We are now in an unprecedented age of globalization. This has many implications for missionary work. One such implication is that, despite lip-service given to the need for a missionary to adjust to the culture and language of the people they are reaching, dominant global ideologies at the same time find such practice abhorrent. That is, it must increasingly (at least for Africa) be assumed;
1. That African people know English, and
2. That no cultural adjustment is required for effective communication with them using English.
There are many reasons for this. A major one is, that there are now many people of African origin in the West. In the West, it is considered vital that people of African origin not be considered culturally ‘different’ from original white populations. To do otherwise is condemned as racist. As a result, especially because what happens in the West is what counts in today’s world, efforts at adjusting to African people’s ways of life can be considered very dubious indeed. An outcome of this, African people’s failing to understand, comprehend, never mind ‘master,’ how they are told they should nowadays live, must at all costs be ignored.
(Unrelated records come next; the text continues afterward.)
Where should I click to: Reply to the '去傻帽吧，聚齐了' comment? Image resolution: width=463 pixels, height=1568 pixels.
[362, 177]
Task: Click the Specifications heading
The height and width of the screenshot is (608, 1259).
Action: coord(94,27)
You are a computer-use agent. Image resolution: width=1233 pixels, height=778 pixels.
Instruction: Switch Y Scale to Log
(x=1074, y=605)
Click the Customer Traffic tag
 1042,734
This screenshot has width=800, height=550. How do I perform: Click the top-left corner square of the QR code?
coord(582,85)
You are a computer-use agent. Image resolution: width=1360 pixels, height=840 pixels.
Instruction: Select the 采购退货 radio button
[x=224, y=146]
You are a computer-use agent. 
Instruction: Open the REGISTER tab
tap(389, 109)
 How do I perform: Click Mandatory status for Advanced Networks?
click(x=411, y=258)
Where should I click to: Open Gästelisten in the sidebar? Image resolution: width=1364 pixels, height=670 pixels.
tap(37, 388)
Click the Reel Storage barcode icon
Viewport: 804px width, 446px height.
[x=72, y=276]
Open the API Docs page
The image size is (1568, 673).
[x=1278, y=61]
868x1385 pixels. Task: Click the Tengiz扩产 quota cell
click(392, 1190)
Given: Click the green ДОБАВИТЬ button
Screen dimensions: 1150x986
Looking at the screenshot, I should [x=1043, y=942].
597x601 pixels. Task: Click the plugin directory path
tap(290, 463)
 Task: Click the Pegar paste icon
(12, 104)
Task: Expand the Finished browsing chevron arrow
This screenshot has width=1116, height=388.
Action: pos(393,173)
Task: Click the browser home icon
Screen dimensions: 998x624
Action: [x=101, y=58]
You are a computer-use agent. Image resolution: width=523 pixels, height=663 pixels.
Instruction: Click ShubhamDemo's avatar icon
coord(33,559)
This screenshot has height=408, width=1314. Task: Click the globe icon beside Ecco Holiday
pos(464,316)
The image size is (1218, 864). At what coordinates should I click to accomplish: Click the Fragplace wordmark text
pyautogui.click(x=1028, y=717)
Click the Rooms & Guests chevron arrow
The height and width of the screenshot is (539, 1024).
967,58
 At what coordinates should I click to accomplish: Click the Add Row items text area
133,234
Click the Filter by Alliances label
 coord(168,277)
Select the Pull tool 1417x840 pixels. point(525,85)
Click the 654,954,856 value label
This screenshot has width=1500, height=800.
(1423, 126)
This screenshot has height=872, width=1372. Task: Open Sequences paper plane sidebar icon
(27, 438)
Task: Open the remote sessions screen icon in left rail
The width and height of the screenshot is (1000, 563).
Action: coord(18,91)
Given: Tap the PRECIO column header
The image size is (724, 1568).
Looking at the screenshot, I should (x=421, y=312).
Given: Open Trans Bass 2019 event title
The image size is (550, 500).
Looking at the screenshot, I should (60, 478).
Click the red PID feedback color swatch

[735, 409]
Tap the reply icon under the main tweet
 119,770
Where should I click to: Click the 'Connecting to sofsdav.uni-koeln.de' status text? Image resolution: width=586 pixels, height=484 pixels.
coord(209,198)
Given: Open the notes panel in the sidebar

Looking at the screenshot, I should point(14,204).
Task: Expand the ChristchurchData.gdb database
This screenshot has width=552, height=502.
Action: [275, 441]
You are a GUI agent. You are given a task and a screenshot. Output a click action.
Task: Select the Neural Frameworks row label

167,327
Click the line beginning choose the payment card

As a missionary, one is required to remain silent as one witnesses people being rendered dum for the sake of political correctness in the West. This is difficult.
The same difficulty applies to academic work: as soon as one is honest, one’s writing can (all too easily) be rejected. The same difficulty seems to be driving the world crazy! The only supposedly legally and morally acceptable position to hold, is that which assumes functional equality between people from vastly different backgrounds, e.g., African as against Western European. The standard is always Western Europe. (One never asks whether Whites can do what Blacks can do, but always the other way around. The ‘norm’ is the Whites.) This is totally ahistorical – how can a population of people simply ‘acquire’ the history of another? This position subsumes ‘culture’ under ‘race’ (i.e., because one is not allowed to be partial on the basis of skin colour, in effect this means one cannot be partial regarding Africans’ culture, religion, traditions, values, and so on. Everyone has to be the same as the white European!! Even if this is untrue, and even if this is impossible.)
Some may ask, if writing the above is really the business of a missionary to Africa? I would say, fortunately or unfortunately – yes it is. As a result of it, African people, i.e. my friends and colleagues, are constantly discouraged from thinking for themselves. They should just do what they are told. But the people who tell them what to do (Europeans) ignore who African people actually are and what they are like! The whole situation is mindboggling.